▸ Ausgangstext:
:::

Aber auch die Kinder haben wenig Glück mit ihren Eltern. In „Sophies Sommer“ brennt die Mutter mit dem Freund der Tochter durch. In „Auf der Heimfahrt“ zeigt Jenny sehr gelungen aus der Sicht eines kleinen Mädchens die Überforderung des Vaters bei der Trennung von der Mutter der Kinder. In „Ein Fest für Aimée“ irrt ein Kind zwischen der Fremdbestimmung durch die Pflegemutter und dem überforderten Onkel umher. In „Die Fähre“ erlebt ein Mädchen das aussichtslose Aufbegehren der älteren Schwester gegen die rigiden Leistungsanforderungen der Mutter und in „Der Tag ist da“ wird eine alternde Pensionsbesitzerin erst gewahr, dass der Gehorsam gegenüber den Vorschriften der Eltern nicht zum Leben führt, als ihres gerade durch einen Überfall beendet wird.

:::

▸ Rohdaten:
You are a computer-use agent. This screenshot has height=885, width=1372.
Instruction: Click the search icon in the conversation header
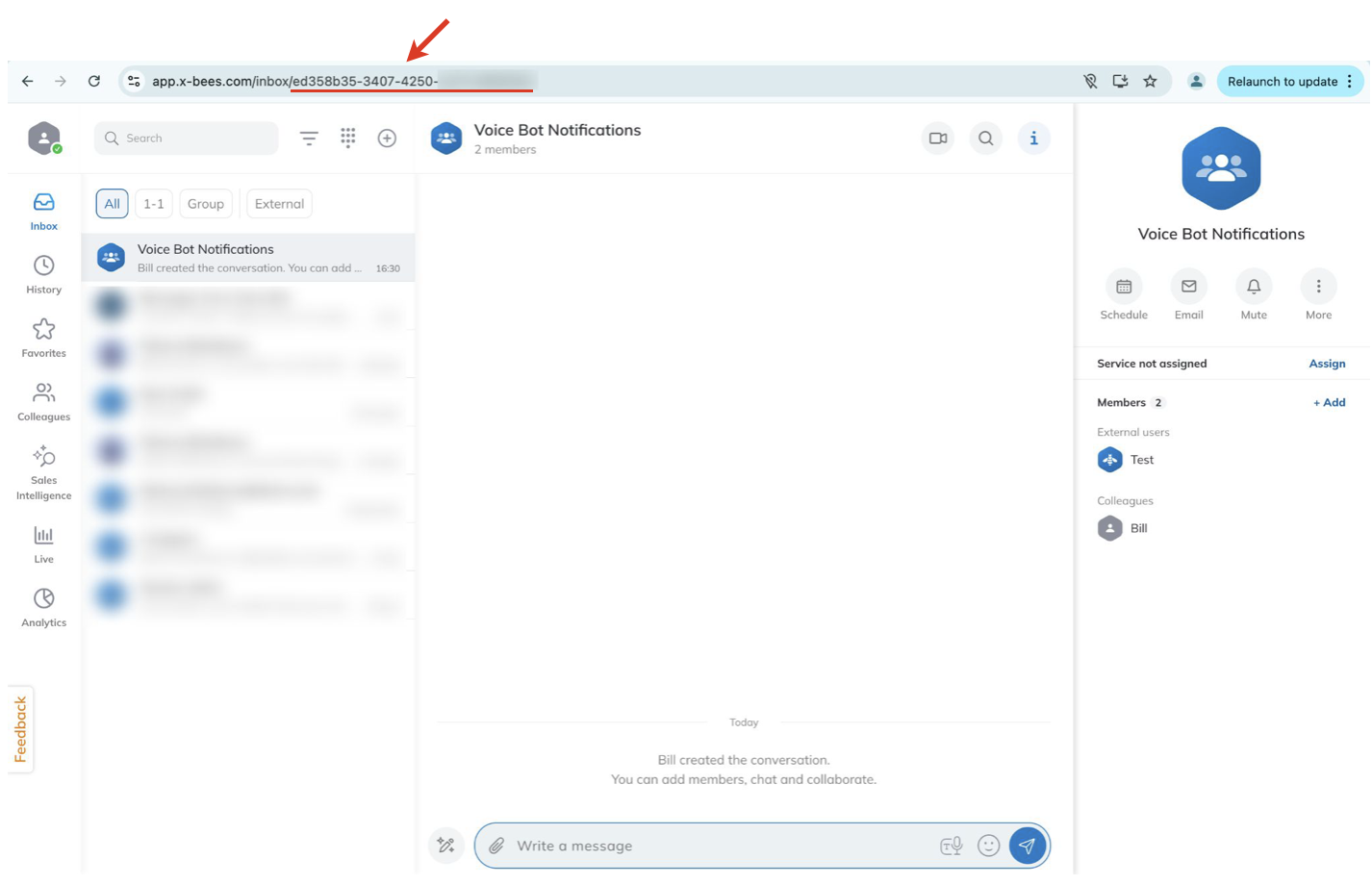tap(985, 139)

:::

▸ Aufgabe: Schreibe den Ausgangstext über die schwierigen Beziehungen zwischen Eltern und Kindern in den Erzählungen nach seinem letzten Satz weiter.

▸ Ausgabe:
Wenig tröstend sind da die Worte des alternden Freunds Paul in „Spätestens morgen“. Er kann zwar unkompliziert eine Beziehung zur Ich-Erzählerin herzstellen. Diese bleibt jedoch äußerlich. Sein Selbstmord wird zur ständigen Option. Was bleibt ist bei Jenny die Kunst. Dies wird in „Jakos Reise“, aber auch in der letzten Kurzgeschichte, der „Ballade vom Rhein“ deutlich. Es geht darum, eine neue Form zu finden. In der Ballade vom Rhein gelingt es ihr.
Jörn Borges
Zoe Jenny: Spätestens Morgen. Geschichten. Frankfurter Verlagsanstalt 2013. 124 Seiten. 17,90 Euro.